**Written problem**
Copy out the lines from the one containing "I will point(311,522)." through the end of the records, keeping every character unchanged.

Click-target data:
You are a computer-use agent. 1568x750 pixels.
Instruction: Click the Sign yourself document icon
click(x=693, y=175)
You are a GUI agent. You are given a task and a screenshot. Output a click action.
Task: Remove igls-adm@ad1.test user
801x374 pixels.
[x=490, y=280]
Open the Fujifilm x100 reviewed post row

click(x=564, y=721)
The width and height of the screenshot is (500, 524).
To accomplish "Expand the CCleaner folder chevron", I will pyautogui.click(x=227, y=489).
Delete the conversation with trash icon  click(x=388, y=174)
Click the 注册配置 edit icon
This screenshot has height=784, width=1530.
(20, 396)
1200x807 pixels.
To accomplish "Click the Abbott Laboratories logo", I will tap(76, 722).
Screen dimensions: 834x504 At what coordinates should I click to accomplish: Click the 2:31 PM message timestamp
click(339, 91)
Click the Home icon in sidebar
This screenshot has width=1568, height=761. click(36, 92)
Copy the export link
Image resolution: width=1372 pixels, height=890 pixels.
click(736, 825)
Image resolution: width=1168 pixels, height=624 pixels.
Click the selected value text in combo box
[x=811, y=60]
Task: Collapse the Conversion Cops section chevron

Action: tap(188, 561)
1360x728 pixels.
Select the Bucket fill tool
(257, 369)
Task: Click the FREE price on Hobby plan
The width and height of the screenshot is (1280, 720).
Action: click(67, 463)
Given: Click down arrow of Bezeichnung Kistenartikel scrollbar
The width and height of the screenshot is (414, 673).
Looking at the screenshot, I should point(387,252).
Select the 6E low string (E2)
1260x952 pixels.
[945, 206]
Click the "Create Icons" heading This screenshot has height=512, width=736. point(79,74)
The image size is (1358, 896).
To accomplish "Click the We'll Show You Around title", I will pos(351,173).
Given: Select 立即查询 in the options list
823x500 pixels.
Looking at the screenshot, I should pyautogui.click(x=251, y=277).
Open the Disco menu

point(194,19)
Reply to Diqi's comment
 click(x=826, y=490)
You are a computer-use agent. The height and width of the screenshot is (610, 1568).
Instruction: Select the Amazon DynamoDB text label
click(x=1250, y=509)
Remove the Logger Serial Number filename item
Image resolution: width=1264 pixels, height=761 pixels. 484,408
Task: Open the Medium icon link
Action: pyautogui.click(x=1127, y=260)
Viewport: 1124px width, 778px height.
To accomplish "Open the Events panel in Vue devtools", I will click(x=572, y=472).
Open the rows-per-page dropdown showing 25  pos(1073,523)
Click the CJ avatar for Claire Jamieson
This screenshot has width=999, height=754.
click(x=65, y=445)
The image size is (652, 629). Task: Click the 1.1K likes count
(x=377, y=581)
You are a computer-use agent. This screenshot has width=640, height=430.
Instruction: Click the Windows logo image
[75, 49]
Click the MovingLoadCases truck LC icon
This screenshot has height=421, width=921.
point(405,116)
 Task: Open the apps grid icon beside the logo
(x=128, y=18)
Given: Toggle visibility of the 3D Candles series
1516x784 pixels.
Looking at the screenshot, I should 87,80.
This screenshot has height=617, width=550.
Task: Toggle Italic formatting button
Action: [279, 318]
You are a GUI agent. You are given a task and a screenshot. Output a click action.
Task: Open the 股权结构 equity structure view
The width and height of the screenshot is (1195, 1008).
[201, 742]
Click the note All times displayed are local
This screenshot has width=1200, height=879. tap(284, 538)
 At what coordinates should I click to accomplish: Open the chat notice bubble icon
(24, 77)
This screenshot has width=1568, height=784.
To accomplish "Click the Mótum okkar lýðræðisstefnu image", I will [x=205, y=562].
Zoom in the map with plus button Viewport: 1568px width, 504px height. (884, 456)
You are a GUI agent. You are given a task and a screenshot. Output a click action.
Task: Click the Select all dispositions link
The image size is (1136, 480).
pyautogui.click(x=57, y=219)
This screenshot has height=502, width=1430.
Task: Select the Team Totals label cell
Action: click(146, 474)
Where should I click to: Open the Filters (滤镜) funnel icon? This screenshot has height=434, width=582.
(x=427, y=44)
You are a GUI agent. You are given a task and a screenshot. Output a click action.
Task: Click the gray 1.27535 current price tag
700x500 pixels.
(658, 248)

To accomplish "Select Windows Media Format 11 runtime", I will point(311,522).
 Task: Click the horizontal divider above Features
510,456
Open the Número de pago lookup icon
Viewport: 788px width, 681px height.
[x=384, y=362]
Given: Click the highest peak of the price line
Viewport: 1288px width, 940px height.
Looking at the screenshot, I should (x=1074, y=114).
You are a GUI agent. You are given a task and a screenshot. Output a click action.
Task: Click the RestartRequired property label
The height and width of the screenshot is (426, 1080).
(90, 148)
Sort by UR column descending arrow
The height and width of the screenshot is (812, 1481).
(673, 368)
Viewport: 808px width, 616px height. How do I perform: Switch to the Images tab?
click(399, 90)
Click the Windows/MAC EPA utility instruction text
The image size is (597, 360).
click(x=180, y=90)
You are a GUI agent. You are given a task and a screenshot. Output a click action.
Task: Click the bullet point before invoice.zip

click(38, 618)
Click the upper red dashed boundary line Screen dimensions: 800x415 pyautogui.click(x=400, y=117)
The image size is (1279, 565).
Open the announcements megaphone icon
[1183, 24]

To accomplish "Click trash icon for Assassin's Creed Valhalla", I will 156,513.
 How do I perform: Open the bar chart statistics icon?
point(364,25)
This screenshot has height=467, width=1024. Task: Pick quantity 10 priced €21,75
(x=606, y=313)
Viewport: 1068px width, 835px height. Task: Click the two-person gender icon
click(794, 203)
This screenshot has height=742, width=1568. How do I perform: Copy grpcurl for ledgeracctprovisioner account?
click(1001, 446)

**Task solution**
To accomplish "Select Windows Media Format 11 runtime", I will point(311,522).
 Task: Click the horizontal divider above Features
510,456
Open the Número de pago lookup icon
Viewport: 788px width, 681px height.
[x=384, y=362]
Given: Click the highest peak of the price line
Viewport: 1288px width, 940px height.
Looking at the screenshot, I should (x=1074, y=114).
You are a GUI agent. You are given a task and a screenshot. Output a click action.
Task: Click the RestartRequired property label
The height and width of the screenshot is (426, 1080).
(90, 148)
Sort by UR column descending arrow
The height and width of the screenshot is (812, 1481).
(673, 368)
Viewport: 808px width, 616px height. How do I perform: Switch to the Images tab?
click(399, 90)
Click the Windows/MAC EPA utility instruction text
The image size is (597, 360).
click(x=180, y=90)
You are a GUI agent. You are given a task and a screenshot. Output a click action.
Task: Click the bullet point before invoice.zip

click(38, 618)
Click the upper red dashed boundary line Screen dimensions: 800x415 pyautogui.click(x=400, y=117)
The image size is (1279, 565).
Open the announcements megaphone icon
[1183, 24]

To accomplish "Click trash icon for Assassin's Creed Valhalla", I will 156,513.
 How do I perform: Open the bar chart statistics icon?
point(364,25)
This screenshot has height=467, width=1024. Task: Pick quantity 10 priced €21,75
(x=606, y=313)
Viewport: 1068px width, 835px height. Task: Click the two-person gender icon
click(794, 203)
This screenshot has height=742, width=1568. How do I perform: Copy grpcurl for ledgeracctprovisioner account?
click(1001, 446)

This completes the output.